# Replacing tub waste and overflow w/o a second man.



## JK949 (Mar 18, 2009)

I get to replace on of these on my own. Most of the jobs I've been on, I've been the second man to help with the install. It's in a single level bath, the back wall is in the bathroom, couldn't be more ideal. My plan is to grab an access panel to size my wall opening, remove old piping, copy measurements, and use a fernco at the trap outlet to test fit, then use a glue coupling to put it all together.

Anyone see anything I left out? I'm going to put wax on the underside of the tub gasket, can't afford to lose it.:thumbsup:


----------



## SlickRick (Sep 3, 2009)

JK949 said:


> I get to replace on of these on my own. Most of the jobs I've been on, I've been the second man to help with the install. It's in a single level bath, the back wall is in the bathroom, couldn't be more ideal. My plan is to grab an access panel to size my wall opening, remove old piping, copy measurements, and use a fernco at the trap outlet to test fit, then use a glue coupling to put it all together.
> 
> Anyone see anything I left out? I'm going to put wax on the underside of the tub gasket, can't afford to lose it.:thumbsup:


What size glue coupling are you going to use?


----------



## Herk (Jun 12, 2008)

That sounds like far too many steps. "Test fit?" 

You don't mention what type of unit you're installing. I prefer brass when I can talk somebody into it. So many plumbers these days are using push-pull drains because they're faster to install than the lever pop-ups.

I surely wouldn't use the wax.

Most drains come with some apparatus to temporarily hang them on the overflow hole. For brass, you put in the temp-hold screws, assemble the drain parts, hang it on the hole and hand-tighten the assembly with the shoe in place beneath the tub.

Then you go into the bathroom and pull it into place with your fingers, put the rubber washer in and slip the puttied strainer into place. Tighten the temp screws and plate a bit and use your tub strainer wrench to cinch down the putty.

Then, drop your bucket and wire into the overflow and see where it lines up when it hits bottom, adjust accordingly. Might take two times if you're experienced with it. I've done it in repeat settings where the tubs and wastes were all the same and you learn exactly where to set it.

For the glue-together types, glue a piece of pipe on the shoe, another piece of pipe on the overflow, hold them in place and determine where to cut them, one at a time. Then glue the assembly together, hang it on the overflow and go around and assemble the rest of the parts. You should be able to keep pressure on the washer so it doesn't fall out while you put in the strainer.

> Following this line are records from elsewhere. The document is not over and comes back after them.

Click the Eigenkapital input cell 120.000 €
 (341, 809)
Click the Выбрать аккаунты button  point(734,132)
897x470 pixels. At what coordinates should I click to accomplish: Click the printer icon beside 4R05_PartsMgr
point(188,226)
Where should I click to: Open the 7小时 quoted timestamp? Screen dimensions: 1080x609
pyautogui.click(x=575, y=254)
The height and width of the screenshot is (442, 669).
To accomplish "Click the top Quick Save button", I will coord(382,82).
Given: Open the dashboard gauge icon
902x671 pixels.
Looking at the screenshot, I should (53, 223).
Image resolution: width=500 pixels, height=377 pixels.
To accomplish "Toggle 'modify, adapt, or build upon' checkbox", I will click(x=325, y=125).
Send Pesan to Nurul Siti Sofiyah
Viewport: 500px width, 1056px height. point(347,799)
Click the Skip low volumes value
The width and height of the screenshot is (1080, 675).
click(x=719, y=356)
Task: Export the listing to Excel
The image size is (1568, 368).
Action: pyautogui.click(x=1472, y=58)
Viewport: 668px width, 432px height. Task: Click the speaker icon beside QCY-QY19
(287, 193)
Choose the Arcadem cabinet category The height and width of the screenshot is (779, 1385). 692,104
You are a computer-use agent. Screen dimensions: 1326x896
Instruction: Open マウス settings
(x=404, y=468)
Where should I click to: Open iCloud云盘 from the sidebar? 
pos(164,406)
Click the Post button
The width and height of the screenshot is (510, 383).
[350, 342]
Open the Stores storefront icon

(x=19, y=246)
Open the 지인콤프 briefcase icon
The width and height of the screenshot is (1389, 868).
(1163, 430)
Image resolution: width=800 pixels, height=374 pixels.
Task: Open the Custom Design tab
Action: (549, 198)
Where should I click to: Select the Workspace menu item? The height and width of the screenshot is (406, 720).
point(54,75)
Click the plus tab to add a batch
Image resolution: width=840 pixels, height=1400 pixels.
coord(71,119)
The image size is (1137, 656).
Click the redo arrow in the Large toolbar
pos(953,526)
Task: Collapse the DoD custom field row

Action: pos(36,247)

And what's wrong with carrying a few extra tub washers on the truck?


----------



## RealLivePlumber (Jun 22, 2008)

Wax would make that gasket squeeze out rather nicely. :yes:


----------



## Mongrel (Mar 4, 2010)

I just use silicone on the strainer, let it sit for 24 hours and then rotate the house around the shoe...


----------



## ThePlumber657 (May 26, 2010)

Well, I dunno. Normally when I am re-piping something I like to change the trap as well....... Makes it far easier to deal with and you can always make a change in materials. (If you have copper/cast/lead you can change it to plastic easily) And then there is no need for a second guy. When changing a waste and overflow, you should not need wax, or sillicone, ... It should seal just fine with the gaskets provided. Unless there is a more serious problem with the steel tub rotting out. Then it should be changed anyways.


----------



## ToUtahNow (Jul 19, 2008)

I have to say most of the W&O I have replaced have been solo so I don't think you will have a problem. Pre-fit the unit and go for it.

Mark


----------



## JK949 (Mar 18, 2009)

Thanks for the replies, did the job today and it was a learning experience. I was going to do the W/O in abs until I asked for some tips from the compay old-timer. He says the tubular brass ones are easier if you keep the trap.So I get the old one out, get everything all measured up, and get it installed in and expected amount of time. I add water to the tub to tune the trip lever and it won't drain.Stupid me didn't test the drains when I had everything apart and I couldn't clear it with my 1/4" cable. So back under the house to cut out the old trap and start over. Lesson learned, always replace the trap or test first if I try to reuse it.


----------



## Don The Plumber (Feb 14, 2010)

JK949 said:


> Thanks for the replies, did the job today and it was a learning experience. I was going to do the W/O in abs until I asked for some tips from the compay old-timer. He says the tubular brass ones are easier if you keep the trap.So I get the old one out, get everything all measured up, and get it installed in and expected amount of time. I add water to the tub to tune the trip lever and it won't drain.Stupid me didn't test the drains when I had everything apart and I couldn't clear it with my 1/4" cable. So back under the house to cut out the old trap and start over. Lesson learned, always replace the trap or test first if I try to reuse it.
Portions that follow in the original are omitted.